-------- Dataset --------
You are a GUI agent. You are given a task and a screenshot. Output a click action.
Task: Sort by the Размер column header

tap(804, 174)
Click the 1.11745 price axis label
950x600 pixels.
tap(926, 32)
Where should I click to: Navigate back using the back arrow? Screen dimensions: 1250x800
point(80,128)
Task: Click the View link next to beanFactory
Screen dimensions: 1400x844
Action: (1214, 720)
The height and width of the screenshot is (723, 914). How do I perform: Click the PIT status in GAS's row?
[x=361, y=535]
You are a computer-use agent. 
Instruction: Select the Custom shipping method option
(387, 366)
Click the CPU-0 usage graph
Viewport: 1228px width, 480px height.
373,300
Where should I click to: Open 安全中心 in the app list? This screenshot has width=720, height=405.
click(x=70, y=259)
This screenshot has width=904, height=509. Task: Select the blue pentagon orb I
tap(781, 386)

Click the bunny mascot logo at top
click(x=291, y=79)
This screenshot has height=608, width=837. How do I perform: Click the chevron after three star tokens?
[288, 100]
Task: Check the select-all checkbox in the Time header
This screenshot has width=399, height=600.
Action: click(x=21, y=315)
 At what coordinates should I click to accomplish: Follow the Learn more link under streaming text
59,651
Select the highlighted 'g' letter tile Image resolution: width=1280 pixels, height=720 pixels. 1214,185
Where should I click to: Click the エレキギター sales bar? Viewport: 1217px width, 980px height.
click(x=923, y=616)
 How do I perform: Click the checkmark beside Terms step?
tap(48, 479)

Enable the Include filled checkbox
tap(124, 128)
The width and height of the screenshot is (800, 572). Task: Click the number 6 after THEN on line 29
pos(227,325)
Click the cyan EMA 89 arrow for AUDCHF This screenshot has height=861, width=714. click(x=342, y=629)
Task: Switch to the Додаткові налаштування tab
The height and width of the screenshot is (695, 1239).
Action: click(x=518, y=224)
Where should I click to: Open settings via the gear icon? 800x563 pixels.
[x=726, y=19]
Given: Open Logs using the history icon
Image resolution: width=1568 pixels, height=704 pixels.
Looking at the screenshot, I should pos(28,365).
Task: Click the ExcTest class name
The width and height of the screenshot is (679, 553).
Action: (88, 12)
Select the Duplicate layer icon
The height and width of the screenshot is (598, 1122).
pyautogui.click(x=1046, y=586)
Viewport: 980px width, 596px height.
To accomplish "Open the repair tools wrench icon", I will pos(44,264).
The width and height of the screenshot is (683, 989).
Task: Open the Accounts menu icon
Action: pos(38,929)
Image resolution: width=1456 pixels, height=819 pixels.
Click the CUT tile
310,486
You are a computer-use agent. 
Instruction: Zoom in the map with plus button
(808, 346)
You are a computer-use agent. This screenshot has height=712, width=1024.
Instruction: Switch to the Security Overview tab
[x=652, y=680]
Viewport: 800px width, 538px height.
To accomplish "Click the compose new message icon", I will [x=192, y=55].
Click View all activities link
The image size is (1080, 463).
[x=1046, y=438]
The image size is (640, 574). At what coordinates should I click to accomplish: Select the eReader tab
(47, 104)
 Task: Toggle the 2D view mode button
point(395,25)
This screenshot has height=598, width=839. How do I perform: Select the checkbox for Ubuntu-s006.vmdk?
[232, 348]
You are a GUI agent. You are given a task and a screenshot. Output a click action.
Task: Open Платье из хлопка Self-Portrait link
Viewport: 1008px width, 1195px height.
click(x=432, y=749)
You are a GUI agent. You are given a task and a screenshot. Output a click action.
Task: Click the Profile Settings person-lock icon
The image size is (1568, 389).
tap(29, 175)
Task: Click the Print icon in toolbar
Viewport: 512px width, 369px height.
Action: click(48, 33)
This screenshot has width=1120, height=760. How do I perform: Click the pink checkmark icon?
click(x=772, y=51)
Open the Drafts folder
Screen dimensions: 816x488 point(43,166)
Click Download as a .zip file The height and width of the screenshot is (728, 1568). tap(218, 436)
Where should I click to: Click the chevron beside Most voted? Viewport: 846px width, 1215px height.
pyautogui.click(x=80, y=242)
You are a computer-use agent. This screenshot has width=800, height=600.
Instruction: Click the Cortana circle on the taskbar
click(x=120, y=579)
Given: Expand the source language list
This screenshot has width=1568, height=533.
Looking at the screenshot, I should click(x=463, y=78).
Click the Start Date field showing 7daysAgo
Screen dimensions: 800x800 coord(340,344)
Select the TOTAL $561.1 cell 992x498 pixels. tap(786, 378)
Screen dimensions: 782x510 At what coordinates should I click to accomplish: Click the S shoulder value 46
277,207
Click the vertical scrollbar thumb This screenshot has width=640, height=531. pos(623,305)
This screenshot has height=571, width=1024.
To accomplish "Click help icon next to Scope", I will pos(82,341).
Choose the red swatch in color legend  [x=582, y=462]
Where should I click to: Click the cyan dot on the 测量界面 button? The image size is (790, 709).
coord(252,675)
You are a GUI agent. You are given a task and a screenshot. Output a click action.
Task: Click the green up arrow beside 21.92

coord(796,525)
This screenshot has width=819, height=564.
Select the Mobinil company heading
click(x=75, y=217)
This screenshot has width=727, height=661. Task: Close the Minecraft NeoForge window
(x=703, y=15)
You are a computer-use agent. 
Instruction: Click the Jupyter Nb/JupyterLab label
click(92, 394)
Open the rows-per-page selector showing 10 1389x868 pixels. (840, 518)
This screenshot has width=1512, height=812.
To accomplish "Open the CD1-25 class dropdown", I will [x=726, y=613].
--------
Directions for this task: Using the listing, say how many lines include the word "next", and add nothing else.

Written reply: 2